### VORLIEGENDER TEXT

+++

Ein bisschen Esoterik muss sein…

Wer denkt, dass Frau Behnken mit diesem Quasi-Offenbarungseid ihren Rücktritt als Berufschristin bekannt gibt, um sich ab sofort mit der irdischen Realitität zu befassen, der irrt. Auch wenn das christliche Heilsversprechen offenbar gerade obsolet geworden ist: Für ein bisschen esoterisches Geschwurbel ist es nie zu spät, wies scheint.

Und jetzt Advent. Zeit der Hoffnung, so die Tradition, ja. Aber: Auch Zeit der Erschütterung. So hat’s mal ein Jesuit gesagt. Und, das hat er auch gesagt: Gerade dann, wenn wir erschüttert sind, gerade dann erreichen uns die goldenen Fäden, die zwischen Himmel und Erde sind.

Goldener Faden zwischen Himmel und ErdeGoldfäden zwischen Himmel und Erde! Andere empfehlen Aluhüte als Schutz gegen Erschütterungen zwischen Himmel und Erde. Vielleicht kann man sich ja zusammentun. Anknüpfungspunkte gibt es sicher mehr als genug…

Weder im Wort- noch in irgendeinem übertragenen Sinn erschließt sich mir, was Frau Behnken mit ihrer himmlisch-irdischen Goldfäden-Spinnerei eigentlich andeuten oder gar konkret ausdrücken möchte.

Wenn das auf dem Mist eines Jesuiten gewachsen war, dann kann man wohl davon ausgehen, dass damit irgendeine Form von göttlicher Einfluss- oder Kontaktaufnahme gemeint sein könnte.

Nachdem Frau Behnken also gerade nüchtern festgestellt hat, dass niemand mehr ernsthaft auf göttliche Hilfe hoffen könne und dass magische Phantasiewesen keine Tränen abwischen, zerrt sie schließlich doch noch ihren Gott am seidenen Goldfaden zurück ins irdische Diesseits ihrer christlichen Verkündigungsshow:

Goldfäden zwischen Himmel und Erde

Ich suche diese Goldfäden. Und finde sie in ganz unterschiedlicher Weise. In der letzten Woche drei kostbare Gespräche. Mit einer Freundin über Gott und die Welt: wie wir uns die Seele vorstellen und das Leben nach dem Tod, übers Älterwerden, Gewichtsprobleme, unsere Scheidungen, schöne Klamotten und Lieblingsfilme. Ein Gespräch mit meiner Tochter darüber, wie nervig sie mich findet und wie sehr wir uns lieben. Und eines mit einer Ordensschwester über Dominosteine und Demut. Drei Goldfäden zwischen Himmel und Erde.

Welchen Zusammenhang stellen Sie sich denn zwischen Gesprächen über Esoterik, Frauen- und Elternthemen und „Goldfäden zwischen Himmel und Erde“ konkret vor, Frau Behnken? Was genau meinen Sie mit Himmel?

+++

### AUFGABE A
Beantworte zum Text über Frau Behnkens Goldfäden jede Frage in einem Satz:
(i) Von wem stammt laut Text der Gedanke, der Advent sei auch eine Zeit der Erschütterung?
(ii) Worüber sprach Frau Behnken mit der Ordensschwester?
(iii) Worum ging es im Gespräch mit ihrer Tochter?
### AUFGABE B
Schreibe den Text über Frau Behnkens Goldfäden im selben Ton nach seinem letzten Satz weiter.

### Einträge eines Datensatzes
+++

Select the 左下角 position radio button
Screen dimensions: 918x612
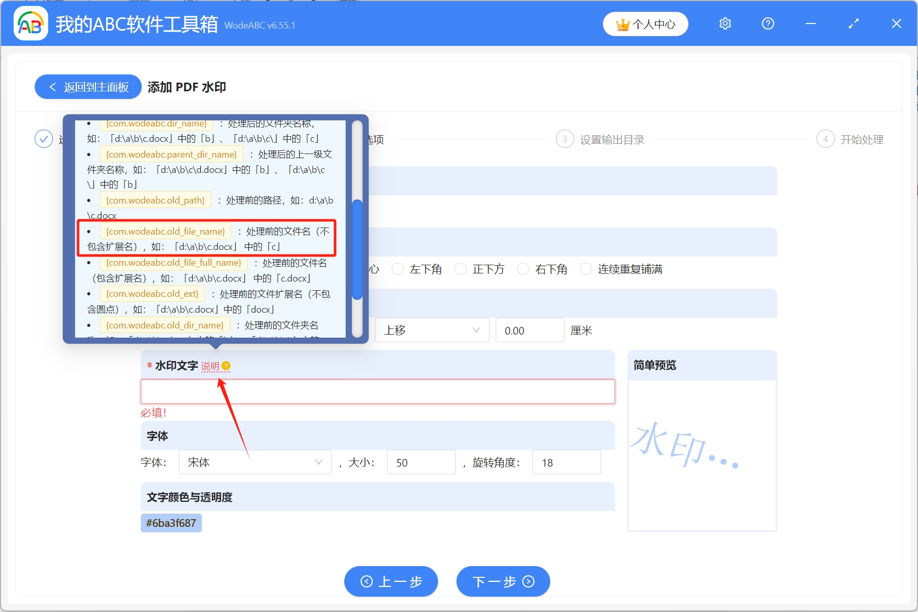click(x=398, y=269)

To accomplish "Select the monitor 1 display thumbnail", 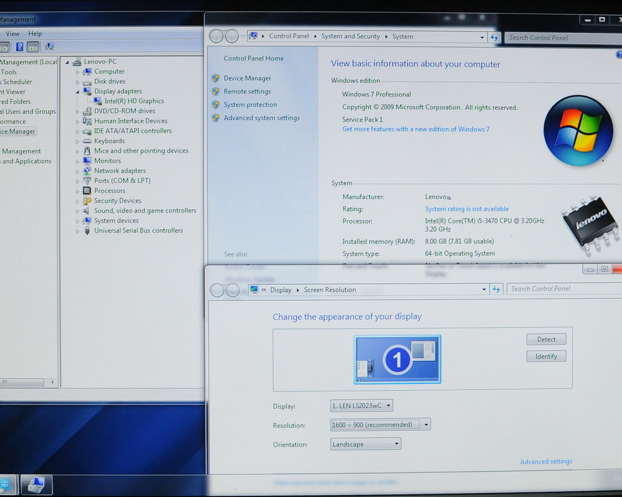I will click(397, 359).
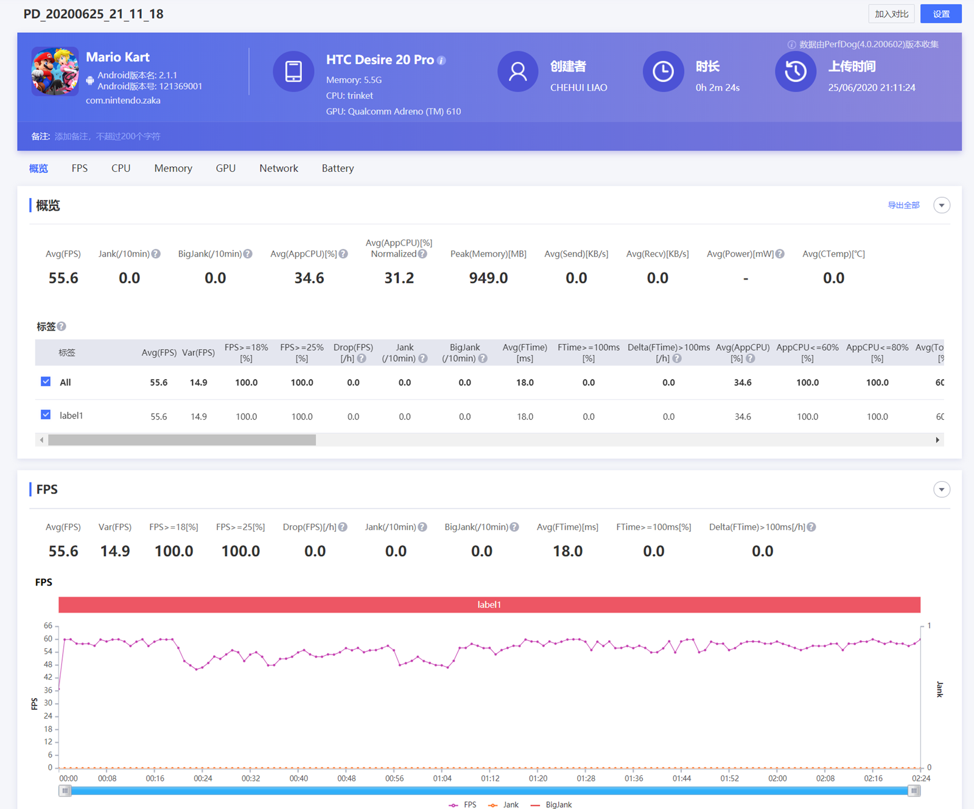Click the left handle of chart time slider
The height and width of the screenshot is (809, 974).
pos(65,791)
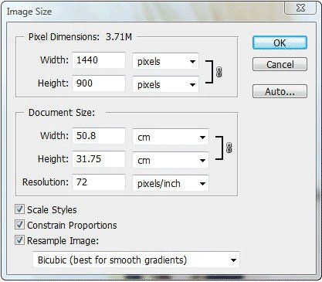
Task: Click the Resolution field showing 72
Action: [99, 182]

+++

### LÖSUNG A
(i) Der Gedanke stammt von einem Jesuiten.
(ii) Sie sprach mit ihr über Dominosteine und Demut.
(iii) Es ging darum, wie nervig die Tochter sie findet und wie sehr sie sich lieben.

### LÖSUNG B
Und: Wären Ihre Gespräche auch nur ein ganz kleines bisschen weniger tief, interessant, wertvoll und bedeutsam für Sie gewesen, wenn Sie das religiös-nebulöse Gold-Lametta in der Kiste gelassen hätten? Statt damit Ihren Anflug von Rationalität, vielleicht auch verbunden mit einer gewissen Ent-Täuschung direkt wieder zunichte zu machen?

24 Mitmenschlichkeiten

Frau Behnken, ich habe den Eindruck, dass Sie diese Goldfäden nicht suchen. Sondern dass Sie sie selbst spannen. Und zwar aus Ihrer irdischen Wirklichkeit in Ihre religiös erweiterte Phantasie-Vorstellungswelt. Diese Fäden kommen nicht von Gott her, sondern von Ihnen zu Gott hin, um es dem Thema angemessen theologisch-schwurbelig auszudrücken.

Ja, und dann mein Adventskalender. Ein Weihnachtsbaum aus Pappe. Hinter jedem Türchen ein kleines Projekt, das mit meinem Kauf des Kalenders unterstützt wird. Sauberes Wasser für einen Menschen in Äthiopien für anderthalb Tage. Ein paar Quadratmeter blühende Wiese für Schmetterlinge in Thüringen. Ein Frühstück für ein krebskrankes Kind in Berlin. 24 Winzigkeiten. 24 zarte Goldfäden.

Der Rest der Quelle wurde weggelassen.